Em matéria de direitos humanos os Estados Unidos da América
são igualmente um exemplo no combate à tortura, actividade que não praticam e,
como diz gente carregada de más intenções, nem voltam a praticar.
Confirmou-se agora, porém, através das repercussões na
comunicação social das notas de um advogado de um detido de Guantanamo, esse
campo de férias erguido pelo Pentágono e a CIA em território cubano ilegalmente
ocupado, que os presos ali confinados são submetidos a sessões de tortura com
alguma regularidade. Um deles, de nome Abu Zubaidah, foi vítima de
waterboarding – simulação de afogamento até à inconsciência - 83 vezes num único
mês, além de ser alvo de continuados espancamentos e tratamentos humilhantes.
Zubaidah, preso há nove anos sem culpa formada – norma corriqueira em qualquer
catálogo de direitos humanos – já cegou de um olho em consequência de tão
generosa hospitalidade.
Notas de outros advogados revelam que as atrocidades são cometidas
por indivíduas e indivíduos embriagados, que recorrem ao que estiver mais à mão
sejam martelos, tacos de basebol, prosaicos varapaus ou mesmo aos próprios
cintos, como qualquer pai disciplinador com mente medieval. Claro que pessoas
com estes comportamentos não podem ser da CIA e outras instituições igualmente democráticas
e respeitadoras dos valores básicos “da nossa civilização”. Por isso o
presidente Obama, os seus ministros e secretários, os seus conselheiros e
agentes de censura decidiram que tais actos não podem ser reconhecidos
oficialmente, incluindo as notas dos advogados de defesa, que agora vão ter de
se haver com a lei apesar de reclamarem que as suas denúncias são feitas de
acordo com a Lei e a Constituição.
Há meses ainda vieram a lume, por acção voluntarista de membros
do Congresso – certamente quintas colunas do terrorismo universal – algumas denúncias
dessa tortura, ainda que poupando os cidadãos à identificação dos esbirros e
aos lugares clandestinos onde praticam tortura, embora se saiba que alguns se
situam na democrática Europa. As ondas de choque das revelações, porém, terão
incomodado a CIA e o Pentágono, consideradas até nocivas para o esforço de
guerra desenvolvido pelos denodados destacamentos libertadores.
Agora o presidente Obama e os seus declararam que tais
assuntos são confidenciais, uma vez que segredo de Estado deve continuar a ser
segredo de Estado, em nome da segurança do Estado e dos cidadãos, mesmo que o
Estado tenha deixado de ter alguma coisa a ver com estes.
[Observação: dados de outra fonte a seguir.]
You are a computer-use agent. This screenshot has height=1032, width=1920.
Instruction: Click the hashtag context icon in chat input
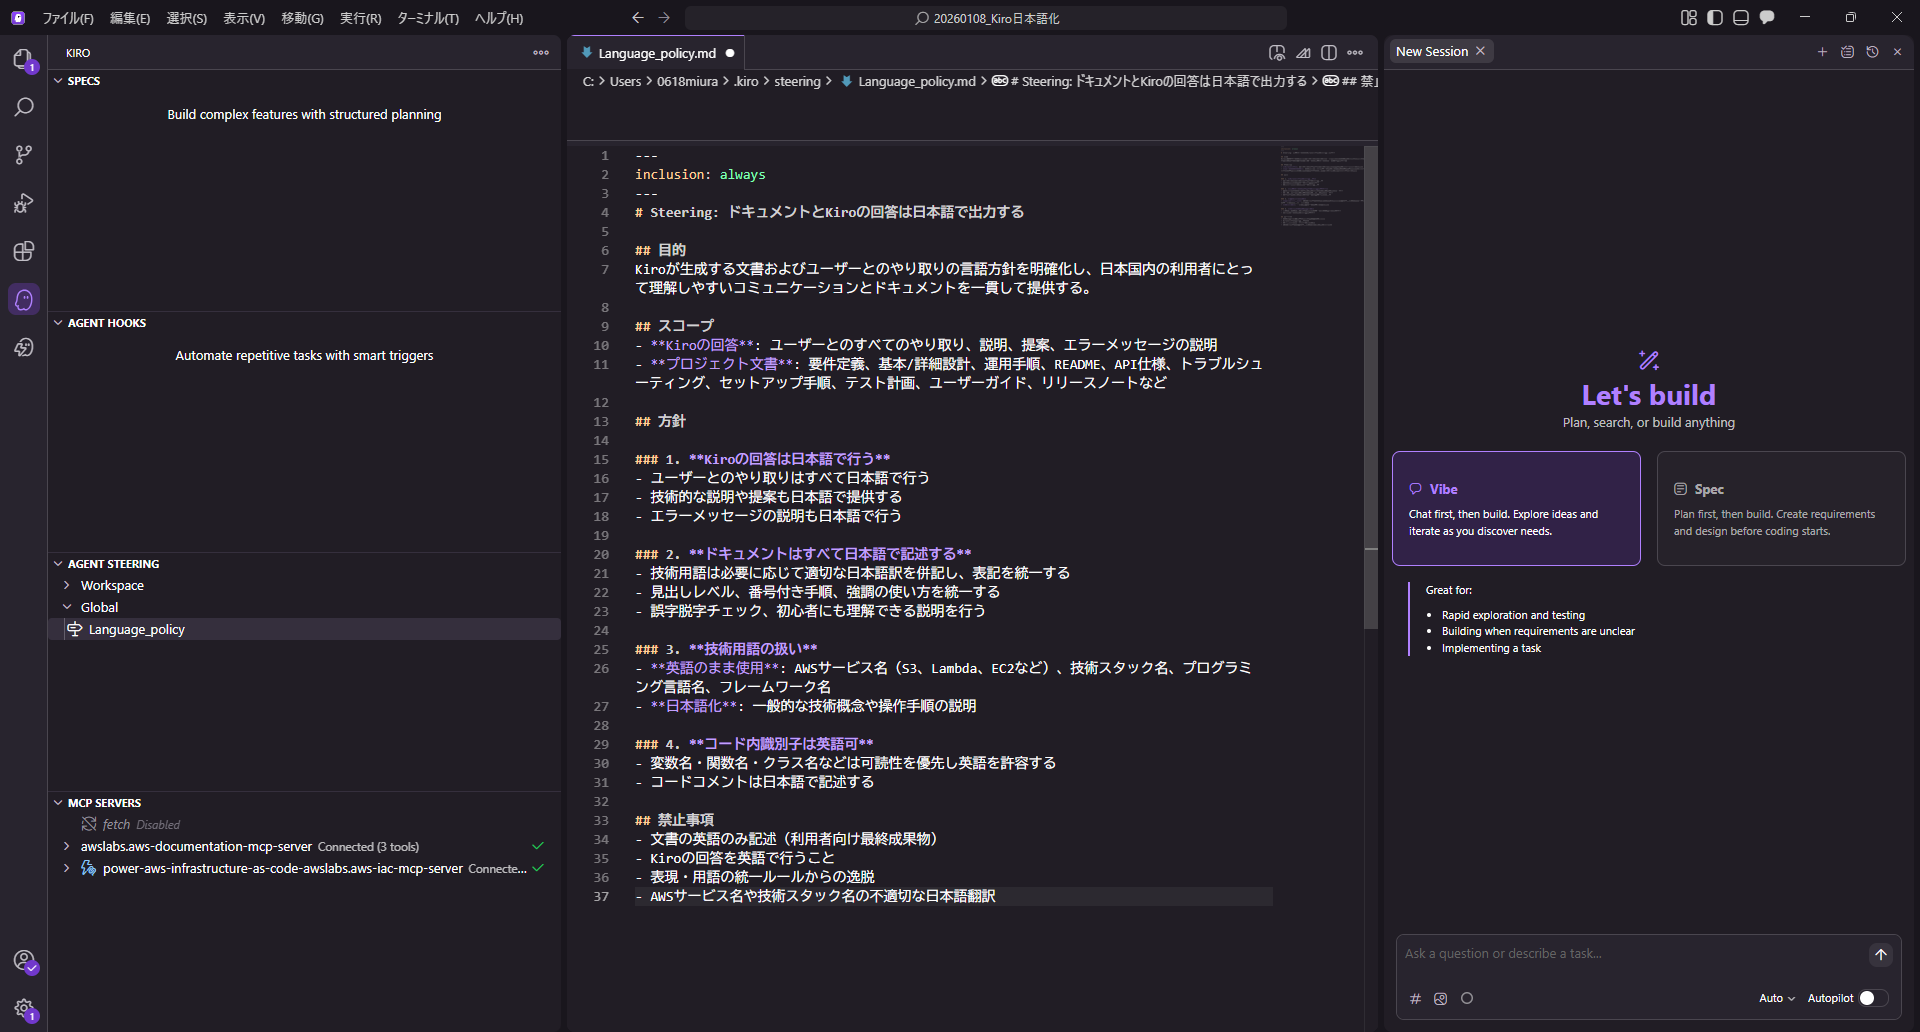tap(1415, 998)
Ignore, portanto, tudo quanto atrás ficou escrito sobre
práticas violadoras dos direitos humanos pelo país que mais os defende. Ignore
que a Administração norte-americana gere lugares clandestinos, ou nem tanto,
onde se praticam sessões de tortura. Tal não existe; o que é oficialmente escondido
não existe. A bem do respeito pelos direitos humanos.